Although the report acknowledged Russia's unlawful invasion and attacks on civilians, its publication prompted fierce criticism after Moscow cited it as evidence supporting its own conduct in the war.

The head of Amnesty's Ukraine office resigned, saying the organisation had failed to adequately consult its local team. Ukrainian President Volodymyr Zelensky accused Amnesty of attempting to "amnesty the terrorist state" by shifting responsibility from Russia to Ukraine.

An independent review commissioned by Amnesty later concluded that the report's principal factual findings were broadly supported by available evidence. However, it also found that several legal conclusions were insufficiently substantiated and that parts of the report used ambiguous language that could be interpreted as assigning equal responsibility to Ukraine and Russia for civilian deaths. The review further criticised Amnesty for failing to sufficiently incorporate the perspectives of its Ukrainian office.

The findings highlighted concerns that resurfaced during the Israeli branch dispute, namely whether the organisation's central leadership had adequately considered the views of regional offices before publishing contentious reports.

What Amnesty Says It Stands For

Founded in 1961, Amnesty International today describes itself as a global movement of more than 10 million supporters committed to defending human rights.

According to its own mission statement, the organisation is independent of governments, political ideologies, religions and economic interests. It says its work is underpinned by impartiality, independence and accuracy, and that it stands with victims of human rights violations regardless of where they occur or who is responsible.

Those principles are central to Amnesty's authority. Unlike governments or international courts, its influence depends largely on public confidence in the credibility and objectivity of its investigations.

The Credibility Question

Although the UK briefing, the Gaza dispute and the Ukraine report arose from very different circumstances, they have all prompted the same underlying question: whether Amnesty applies its own standards of impartiality consistently across different issues and regions.

In each case, the organisation has defended its commitment to human rights while acknowledging procedural shortcomings or commissioning internal reviews.
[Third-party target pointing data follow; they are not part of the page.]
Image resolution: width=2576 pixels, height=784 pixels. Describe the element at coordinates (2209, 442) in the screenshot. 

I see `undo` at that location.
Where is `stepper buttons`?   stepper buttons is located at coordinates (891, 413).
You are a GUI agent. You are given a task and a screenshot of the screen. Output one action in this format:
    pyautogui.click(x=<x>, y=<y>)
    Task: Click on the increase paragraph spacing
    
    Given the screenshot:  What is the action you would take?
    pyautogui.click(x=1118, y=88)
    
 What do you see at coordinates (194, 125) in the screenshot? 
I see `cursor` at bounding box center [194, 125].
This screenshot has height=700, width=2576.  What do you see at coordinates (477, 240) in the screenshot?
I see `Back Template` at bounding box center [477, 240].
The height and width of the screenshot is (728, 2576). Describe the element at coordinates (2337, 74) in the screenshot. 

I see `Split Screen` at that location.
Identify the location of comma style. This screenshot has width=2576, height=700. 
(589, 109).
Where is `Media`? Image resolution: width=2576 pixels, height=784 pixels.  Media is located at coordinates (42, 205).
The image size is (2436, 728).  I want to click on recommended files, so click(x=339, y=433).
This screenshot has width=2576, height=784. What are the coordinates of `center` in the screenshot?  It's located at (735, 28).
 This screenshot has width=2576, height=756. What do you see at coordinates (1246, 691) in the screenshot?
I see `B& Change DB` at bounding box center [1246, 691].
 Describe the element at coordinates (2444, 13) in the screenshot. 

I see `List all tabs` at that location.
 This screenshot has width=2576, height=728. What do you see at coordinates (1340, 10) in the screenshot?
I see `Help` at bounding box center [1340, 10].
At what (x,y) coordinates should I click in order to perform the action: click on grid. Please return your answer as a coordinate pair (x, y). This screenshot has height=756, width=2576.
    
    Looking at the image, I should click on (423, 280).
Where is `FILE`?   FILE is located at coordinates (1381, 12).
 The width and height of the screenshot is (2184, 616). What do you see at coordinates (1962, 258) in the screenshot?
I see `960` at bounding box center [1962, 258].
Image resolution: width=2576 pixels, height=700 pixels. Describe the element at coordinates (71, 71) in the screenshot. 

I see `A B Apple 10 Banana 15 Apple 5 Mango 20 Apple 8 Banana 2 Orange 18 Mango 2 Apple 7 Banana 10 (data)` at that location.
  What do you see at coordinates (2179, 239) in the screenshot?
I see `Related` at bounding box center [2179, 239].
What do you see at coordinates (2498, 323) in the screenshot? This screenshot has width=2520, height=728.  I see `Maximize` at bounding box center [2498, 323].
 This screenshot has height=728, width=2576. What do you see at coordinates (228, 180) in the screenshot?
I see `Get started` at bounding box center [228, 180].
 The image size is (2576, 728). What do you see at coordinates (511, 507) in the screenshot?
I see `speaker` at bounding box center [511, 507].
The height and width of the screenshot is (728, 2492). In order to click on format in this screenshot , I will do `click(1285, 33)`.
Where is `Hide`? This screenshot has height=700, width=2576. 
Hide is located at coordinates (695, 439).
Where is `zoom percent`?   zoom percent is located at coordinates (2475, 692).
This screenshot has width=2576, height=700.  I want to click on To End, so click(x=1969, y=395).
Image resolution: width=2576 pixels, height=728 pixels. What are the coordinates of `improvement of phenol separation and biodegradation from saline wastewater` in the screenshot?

Critics, however, argue that recurring disputes involving different national sections and sensitive geopolitical issues point to broader questions about Amnesty's internal governance and decision-making.

The Charity Commission's review will examine the circumstances surrounding the publication of the UK briefing. But the wider challenge facing Amnesty extends beyond a single report. For an organisation whose influence rests on the perceived independence of its work, maintaining public trust may ultimately prove as important as the findings of any individual investigation.